» **WHAT TO WORK ON**:
Once you have read the records below, report how many lines contain the word "computer", and give nothing besides that number.

Saved data entries:

::::

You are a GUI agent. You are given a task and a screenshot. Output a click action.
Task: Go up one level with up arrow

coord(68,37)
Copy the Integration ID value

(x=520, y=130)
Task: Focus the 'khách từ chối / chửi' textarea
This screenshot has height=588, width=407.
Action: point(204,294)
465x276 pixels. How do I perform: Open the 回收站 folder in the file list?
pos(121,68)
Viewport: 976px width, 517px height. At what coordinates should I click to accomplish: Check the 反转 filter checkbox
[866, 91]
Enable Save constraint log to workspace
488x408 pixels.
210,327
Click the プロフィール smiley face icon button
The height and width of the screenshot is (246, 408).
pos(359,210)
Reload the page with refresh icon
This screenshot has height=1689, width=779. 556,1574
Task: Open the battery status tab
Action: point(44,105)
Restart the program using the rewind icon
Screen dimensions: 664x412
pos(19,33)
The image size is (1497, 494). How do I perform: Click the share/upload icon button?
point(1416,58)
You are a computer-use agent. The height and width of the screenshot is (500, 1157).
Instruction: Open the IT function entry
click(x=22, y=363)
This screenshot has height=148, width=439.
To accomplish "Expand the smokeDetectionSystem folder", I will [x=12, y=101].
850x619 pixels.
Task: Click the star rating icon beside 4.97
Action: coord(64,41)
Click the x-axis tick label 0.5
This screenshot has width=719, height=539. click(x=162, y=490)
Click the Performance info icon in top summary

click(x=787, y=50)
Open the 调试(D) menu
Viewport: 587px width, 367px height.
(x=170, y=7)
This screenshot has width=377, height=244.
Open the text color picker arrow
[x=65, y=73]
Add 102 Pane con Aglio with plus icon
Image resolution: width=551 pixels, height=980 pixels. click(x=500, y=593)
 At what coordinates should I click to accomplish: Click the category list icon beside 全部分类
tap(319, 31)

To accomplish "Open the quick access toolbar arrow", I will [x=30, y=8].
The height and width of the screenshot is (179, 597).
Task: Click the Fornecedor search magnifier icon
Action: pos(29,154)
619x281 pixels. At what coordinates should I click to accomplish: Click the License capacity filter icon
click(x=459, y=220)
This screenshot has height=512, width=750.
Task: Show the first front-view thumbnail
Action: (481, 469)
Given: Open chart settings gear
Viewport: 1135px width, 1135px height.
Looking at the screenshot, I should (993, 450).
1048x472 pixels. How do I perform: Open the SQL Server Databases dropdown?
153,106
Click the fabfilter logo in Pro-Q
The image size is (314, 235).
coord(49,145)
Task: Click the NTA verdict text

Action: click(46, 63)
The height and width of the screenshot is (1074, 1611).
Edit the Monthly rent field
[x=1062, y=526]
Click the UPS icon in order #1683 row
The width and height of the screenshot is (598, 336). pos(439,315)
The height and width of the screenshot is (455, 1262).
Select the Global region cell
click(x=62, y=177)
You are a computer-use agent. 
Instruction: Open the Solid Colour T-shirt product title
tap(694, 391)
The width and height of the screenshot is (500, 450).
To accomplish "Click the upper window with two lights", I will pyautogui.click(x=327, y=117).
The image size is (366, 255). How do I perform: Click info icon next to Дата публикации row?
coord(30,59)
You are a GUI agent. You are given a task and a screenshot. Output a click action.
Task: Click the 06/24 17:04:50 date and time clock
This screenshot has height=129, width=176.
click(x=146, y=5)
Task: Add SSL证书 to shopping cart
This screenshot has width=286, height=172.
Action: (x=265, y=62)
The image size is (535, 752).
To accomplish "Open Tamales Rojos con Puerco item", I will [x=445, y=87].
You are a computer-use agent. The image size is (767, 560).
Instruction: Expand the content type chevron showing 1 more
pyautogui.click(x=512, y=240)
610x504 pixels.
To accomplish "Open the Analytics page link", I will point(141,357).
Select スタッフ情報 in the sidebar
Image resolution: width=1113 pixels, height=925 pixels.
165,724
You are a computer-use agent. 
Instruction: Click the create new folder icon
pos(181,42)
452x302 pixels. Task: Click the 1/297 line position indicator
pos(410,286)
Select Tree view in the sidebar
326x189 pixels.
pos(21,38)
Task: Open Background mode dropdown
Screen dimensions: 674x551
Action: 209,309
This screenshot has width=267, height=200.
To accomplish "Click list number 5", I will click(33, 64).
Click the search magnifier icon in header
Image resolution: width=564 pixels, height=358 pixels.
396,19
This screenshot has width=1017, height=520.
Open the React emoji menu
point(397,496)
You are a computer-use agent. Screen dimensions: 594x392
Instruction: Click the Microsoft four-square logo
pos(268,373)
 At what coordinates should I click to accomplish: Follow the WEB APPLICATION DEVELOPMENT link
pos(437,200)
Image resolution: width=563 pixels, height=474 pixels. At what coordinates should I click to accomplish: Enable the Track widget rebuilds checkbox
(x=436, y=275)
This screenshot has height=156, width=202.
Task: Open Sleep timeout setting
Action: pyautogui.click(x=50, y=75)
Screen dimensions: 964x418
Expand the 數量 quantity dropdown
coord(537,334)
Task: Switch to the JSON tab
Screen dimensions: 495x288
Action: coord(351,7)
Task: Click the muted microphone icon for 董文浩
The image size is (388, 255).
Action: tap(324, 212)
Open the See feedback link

::::

» **RESPONSE TO THE EXERCISE**:
5